Ich nähere mich vorsichtig der Balkontür, um in der Dunkelheit nicht zu stolpern. Wenn ich jetzt auf die Fresse fliege, lege ich mich echt wieder ins Bett und penn bis morgen. Der Stoffvorhang sorgt dafür, dass kein bisschen Licht ins Zimmer scheint. Ich reiße ihn zur Seite und öffne dann die Schiebetür, um zu Lüften. So, jetzt ist es hier wenigstens nicht mehr so dunkel. Anschließend verschwinde ich im Bad, um duschen zu gehen. Wie erwartet sehe ich Maurice nirgendwo, er schläft also wahrscheinlich wirklich noch.

Als ich wieder in mein Zimmer komme, betrete ich sofort den Balkon. Ich lehne mich an das Eisengeländer und genieße meine Ruhe. Wir haben wirklich Glück, die oberste Wohnung bekommen zu haben. Das einzige nervige, wäre, wenn jemand auf der Dachterrasse rumtrampeln würde, aber der einzige Zugang zu eben dieser befindet sich in unserer Wohnung und wenn Maurice mal da oben ist, ist er leise. Das ist auch der Grund, warum ich mir das einzige Zimmer, abgesehen vom Wohnzimmer, geschnappt habe, dass einen Balkon besitzt. Wir haben eh die Dachterrasse. Außerdem wollte ich das Zimmer und Maurice war's egal, also hab ich es mir genommen. Apropos Dachterrasse. Ich glaube, ich hab gestern einen Schraubenzieher da oben vergessen, nachdem ich da ein paar Möbel zusammengesetzt habe. Jedenfalls hab ich ihn nicht mehr gefunden, also muss er ja da sein. Ich sollte ihn besser holen, sonst vergesse ich das noch. Seufzend verlasse ich den Balkon wieder. Die Tür schließe ich hinter mir.

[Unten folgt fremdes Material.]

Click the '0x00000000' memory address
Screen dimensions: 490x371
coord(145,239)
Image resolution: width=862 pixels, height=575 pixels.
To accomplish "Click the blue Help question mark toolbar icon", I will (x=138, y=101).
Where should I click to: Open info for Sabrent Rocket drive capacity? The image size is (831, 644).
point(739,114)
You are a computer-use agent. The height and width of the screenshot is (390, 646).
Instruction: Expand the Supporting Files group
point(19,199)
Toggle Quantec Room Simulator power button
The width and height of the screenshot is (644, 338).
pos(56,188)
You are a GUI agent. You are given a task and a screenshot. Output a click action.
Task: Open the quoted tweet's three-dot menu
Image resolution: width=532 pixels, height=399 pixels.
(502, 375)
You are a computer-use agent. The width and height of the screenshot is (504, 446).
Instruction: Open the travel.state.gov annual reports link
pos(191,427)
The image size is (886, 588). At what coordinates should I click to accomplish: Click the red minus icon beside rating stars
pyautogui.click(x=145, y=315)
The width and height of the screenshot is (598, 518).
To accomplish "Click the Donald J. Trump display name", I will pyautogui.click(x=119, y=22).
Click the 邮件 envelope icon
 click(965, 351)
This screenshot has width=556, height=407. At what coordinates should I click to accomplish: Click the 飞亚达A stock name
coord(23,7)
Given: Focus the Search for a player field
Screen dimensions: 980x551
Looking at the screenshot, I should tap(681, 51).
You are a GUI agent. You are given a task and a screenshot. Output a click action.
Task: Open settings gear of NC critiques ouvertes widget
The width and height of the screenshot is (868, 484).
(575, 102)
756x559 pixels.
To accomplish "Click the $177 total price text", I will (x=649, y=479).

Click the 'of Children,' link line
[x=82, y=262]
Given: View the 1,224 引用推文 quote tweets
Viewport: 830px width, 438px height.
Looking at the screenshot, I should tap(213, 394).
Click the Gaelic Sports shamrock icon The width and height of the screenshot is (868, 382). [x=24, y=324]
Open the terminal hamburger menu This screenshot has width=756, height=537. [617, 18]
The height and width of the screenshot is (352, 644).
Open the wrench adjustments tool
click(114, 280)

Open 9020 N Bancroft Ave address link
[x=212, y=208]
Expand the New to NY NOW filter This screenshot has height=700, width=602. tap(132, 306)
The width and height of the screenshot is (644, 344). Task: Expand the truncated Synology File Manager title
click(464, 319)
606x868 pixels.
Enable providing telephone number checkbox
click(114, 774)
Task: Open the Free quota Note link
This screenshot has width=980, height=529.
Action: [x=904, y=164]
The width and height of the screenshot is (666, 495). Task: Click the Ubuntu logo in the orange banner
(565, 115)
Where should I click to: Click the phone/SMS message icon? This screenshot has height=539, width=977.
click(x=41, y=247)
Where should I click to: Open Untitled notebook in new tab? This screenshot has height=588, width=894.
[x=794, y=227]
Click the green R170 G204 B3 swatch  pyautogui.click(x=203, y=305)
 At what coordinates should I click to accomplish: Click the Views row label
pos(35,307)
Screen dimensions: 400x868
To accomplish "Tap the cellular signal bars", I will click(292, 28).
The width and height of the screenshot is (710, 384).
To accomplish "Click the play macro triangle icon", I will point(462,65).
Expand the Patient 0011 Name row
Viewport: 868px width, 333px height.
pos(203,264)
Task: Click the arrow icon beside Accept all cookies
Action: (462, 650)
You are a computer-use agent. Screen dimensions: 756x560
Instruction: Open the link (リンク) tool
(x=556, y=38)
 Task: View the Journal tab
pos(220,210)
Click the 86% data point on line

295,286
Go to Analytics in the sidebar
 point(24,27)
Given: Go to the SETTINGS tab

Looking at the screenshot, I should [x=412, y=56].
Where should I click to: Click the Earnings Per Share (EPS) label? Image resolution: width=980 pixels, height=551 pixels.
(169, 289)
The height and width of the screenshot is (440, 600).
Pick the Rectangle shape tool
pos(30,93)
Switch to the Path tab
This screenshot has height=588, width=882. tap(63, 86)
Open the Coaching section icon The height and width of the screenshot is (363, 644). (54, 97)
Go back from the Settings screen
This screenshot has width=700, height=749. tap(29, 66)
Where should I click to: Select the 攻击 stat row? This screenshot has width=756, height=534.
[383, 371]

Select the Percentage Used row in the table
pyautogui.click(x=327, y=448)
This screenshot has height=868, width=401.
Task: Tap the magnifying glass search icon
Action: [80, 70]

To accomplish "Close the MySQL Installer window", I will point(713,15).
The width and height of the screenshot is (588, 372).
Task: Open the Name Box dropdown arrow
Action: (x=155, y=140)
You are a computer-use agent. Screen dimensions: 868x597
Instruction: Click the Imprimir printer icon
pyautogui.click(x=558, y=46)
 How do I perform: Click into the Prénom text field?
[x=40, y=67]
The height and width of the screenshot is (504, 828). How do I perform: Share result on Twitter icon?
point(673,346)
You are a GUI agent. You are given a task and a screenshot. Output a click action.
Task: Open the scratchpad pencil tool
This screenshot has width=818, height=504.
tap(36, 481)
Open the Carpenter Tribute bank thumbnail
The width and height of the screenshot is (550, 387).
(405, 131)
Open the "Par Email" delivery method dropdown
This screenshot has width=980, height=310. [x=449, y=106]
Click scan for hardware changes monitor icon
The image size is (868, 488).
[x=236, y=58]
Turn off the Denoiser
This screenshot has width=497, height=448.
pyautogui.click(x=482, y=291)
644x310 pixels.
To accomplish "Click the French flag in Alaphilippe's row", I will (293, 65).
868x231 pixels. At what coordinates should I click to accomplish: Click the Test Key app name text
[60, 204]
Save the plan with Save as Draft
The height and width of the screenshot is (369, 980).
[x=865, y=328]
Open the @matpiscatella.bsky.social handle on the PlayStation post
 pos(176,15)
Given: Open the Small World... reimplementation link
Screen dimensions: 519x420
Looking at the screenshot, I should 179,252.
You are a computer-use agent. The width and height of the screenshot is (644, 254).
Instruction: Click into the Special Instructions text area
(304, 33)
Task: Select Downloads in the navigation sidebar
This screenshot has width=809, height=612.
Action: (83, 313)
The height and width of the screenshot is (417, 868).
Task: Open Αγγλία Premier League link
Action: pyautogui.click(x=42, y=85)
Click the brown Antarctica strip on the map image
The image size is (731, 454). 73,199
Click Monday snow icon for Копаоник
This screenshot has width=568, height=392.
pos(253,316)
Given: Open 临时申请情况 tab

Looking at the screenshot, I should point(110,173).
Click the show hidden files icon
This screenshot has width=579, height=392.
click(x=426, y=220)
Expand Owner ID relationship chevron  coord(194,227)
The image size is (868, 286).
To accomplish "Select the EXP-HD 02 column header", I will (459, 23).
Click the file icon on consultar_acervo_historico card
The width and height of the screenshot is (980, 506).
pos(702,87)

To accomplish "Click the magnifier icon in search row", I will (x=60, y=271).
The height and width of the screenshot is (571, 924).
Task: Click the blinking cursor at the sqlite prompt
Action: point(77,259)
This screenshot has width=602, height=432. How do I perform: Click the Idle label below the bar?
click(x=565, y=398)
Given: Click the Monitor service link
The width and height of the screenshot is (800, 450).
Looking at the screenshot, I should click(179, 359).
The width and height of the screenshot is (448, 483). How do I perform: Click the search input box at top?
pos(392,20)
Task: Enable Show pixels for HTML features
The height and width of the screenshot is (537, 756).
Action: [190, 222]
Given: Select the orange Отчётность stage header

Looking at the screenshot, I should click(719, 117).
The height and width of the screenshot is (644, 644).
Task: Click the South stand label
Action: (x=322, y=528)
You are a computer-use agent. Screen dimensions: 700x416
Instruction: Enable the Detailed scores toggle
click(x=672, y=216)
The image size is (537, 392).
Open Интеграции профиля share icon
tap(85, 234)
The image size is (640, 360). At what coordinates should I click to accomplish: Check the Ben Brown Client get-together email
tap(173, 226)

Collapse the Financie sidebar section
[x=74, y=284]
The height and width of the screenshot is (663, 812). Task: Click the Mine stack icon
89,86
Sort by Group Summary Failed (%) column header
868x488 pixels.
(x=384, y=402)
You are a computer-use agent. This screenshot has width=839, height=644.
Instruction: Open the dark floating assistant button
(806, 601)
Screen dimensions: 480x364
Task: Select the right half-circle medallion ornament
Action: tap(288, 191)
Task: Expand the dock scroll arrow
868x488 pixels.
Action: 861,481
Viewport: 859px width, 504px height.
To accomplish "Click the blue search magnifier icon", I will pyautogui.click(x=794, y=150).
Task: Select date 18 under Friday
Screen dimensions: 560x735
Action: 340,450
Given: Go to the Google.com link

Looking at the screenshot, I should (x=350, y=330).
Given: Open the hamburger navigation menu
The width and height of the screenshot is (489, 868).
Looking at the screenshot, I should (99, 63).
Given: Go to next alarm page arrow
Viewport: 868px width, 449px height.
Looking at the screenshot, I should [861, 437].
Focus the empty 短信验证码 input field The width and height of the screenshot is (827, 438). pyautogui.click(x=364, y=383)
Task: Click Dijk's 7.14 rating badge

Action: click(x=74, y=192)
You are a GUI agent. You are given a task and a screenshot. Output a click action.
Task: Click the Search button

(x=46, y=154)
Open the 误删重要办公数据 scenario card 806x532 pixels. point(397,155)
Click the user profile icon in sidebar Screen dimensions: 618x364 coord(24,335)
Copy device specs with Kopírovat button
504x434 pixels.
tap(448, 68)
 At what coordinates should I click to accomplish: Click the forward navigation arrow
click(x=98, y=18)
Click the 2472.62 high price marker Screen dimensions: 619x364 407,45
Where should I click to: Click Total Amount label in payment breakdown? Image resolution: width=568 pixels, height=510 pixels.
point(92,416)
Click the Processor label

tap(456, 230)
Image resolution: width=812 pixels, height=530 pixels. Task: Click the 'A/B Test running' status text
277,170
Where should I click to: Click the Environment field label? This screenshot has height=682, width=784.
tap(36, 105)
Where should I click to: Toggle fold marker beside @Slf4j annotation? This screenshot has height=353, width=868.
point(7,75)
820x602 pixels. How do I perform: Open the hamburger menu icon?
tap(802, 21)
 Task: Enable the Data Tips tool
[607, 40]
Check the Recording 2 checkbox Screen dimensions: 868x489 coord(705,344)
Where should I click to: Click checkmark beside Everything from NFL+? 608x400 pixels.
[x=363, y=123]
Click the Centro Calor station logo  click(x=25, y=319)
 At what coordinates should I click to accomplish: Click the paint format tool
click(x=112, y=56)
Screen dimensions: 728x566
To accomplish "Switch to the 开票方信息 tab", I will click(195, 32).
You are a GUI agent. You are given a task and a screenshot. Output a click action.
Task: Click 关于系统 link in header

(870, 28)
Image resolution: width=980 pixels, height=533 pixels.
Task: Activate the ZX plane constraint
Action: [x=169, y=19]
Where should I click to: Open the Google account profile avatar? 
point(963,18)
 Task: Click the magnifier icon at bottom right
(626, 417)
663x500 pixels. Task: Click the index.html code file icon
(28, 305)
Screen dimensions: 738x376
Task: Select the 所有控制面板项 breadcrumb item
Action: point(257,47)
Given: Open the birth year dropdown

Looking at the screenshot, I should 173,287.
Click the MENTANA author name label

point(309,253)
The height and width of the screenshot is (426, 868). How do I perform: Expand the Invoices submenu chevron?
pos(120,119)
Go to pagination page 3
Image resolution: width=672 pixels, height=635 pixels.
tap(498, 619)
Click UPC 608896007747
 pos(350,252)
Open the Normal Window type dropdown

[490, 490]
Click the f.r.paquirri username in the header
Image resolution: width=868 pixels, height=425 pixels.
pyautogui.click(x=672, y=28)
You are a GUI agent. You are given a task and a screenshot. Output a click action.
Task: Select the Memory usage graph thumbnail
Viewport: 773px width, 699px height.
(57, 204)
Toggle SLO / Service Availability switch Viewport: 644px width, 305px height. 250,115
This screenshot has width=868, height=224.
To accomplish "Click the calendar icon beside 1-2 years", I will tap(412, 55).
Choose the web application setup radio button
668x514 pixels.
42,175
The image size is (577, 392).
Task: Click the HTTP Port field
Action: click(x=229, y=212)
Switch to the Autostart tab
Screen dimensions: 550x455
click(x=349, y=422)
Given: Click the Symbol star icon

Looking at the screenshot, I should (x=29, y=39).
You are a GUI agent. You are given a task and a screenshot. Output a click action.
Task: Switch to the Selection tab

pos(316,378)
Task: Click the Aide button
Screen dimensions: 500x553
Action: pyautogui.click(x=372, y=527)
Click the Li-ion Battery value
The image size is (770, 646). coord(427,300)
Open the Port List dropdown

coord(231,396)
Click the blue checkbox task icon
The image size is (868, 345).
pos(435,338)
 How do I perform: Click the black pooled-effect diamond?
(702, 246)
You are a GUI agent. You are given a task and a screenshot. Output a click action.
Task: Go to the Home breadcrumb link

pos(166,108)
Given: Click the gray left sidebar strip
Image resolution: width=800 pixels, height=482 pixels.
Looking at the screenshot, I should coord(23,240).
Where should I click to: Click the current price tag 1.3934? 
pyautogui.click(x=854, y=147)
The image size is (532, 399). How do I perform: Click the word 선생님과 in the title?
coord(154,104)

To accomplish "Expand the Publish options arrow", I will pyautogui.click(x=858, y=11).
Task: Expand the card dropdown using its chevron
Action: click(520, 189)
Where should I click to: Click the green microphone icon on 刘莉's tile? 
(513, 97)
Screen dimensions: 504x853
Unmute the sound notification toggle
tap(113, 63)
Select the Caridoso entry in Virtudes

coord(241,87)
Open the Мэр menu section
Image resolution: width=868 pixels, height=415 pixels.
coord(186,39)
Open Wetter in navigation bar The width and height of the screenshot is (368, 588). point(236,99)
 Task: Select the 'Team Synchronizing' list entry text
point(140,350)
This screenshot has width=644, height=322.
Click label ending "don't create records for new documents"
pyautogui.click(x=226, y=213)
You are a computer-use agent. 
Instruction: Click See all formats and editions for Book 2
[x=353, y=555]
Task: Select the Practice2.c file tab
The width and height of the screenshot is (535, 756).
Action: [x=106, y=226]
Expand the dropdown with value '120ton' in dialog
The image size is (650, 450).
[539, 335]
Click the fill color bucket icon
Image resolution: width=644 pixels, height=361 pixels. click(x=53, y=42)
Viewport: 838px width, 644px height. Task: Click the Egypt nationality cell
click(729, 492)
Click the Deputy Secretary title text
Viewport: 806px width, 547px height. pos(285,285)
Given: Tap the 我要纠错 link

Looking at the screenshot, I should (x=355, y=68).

Auf dem Weg zur unscheinbaren Tür gegenüber des Bads achte ich auf Geräusche. Da ich aber keine höre nehme ich an, dass Maurice immer noch schläft. Ich öffne die Tür und laufe schnell die Treppen hoch. Oben angekommen drücke ich die verglaste Luke auf und laufe die restlichen Stufen hoch, bis ich auf dem Dach stehe. Danach schließe ich die Luke wieder. Nur wo ist der Schraubenzieher jetzt? Theoretisch könnte der ja fast überall hingerollt sein. Oh Man, ich hab keine Lust, jetzt zehn Jahre nach einem scheiß Werkzeug zu suchen. Trotzdem beginne ich damit, die Dachterrasse abzusuchen. Wenigstens kann ich ein paar Bereiche von der Suche ausschließen. Es wäre schon sehr unwahrscheinlich, wenn der Schraubenzieher im Whirlpool oder in den Blumenkästen gelandet wäre. Nein, der ist bestimmt nur unter den Tisch oder einen der Rattansessel gerollt. Und tatsächlich, unter dem letzten Stuhl finde ich den verdammten Schraubenzieher. Ich hebe ihn auf und lege ihn auf den Tisch. Anschließend setze ich mich in einen der Sessel. Allerdings lasse ich das Werkzeug nicht aus den Augen. Am Ende rollt der sonst wieder irgendwo hin und ich muss den nochmal suchen.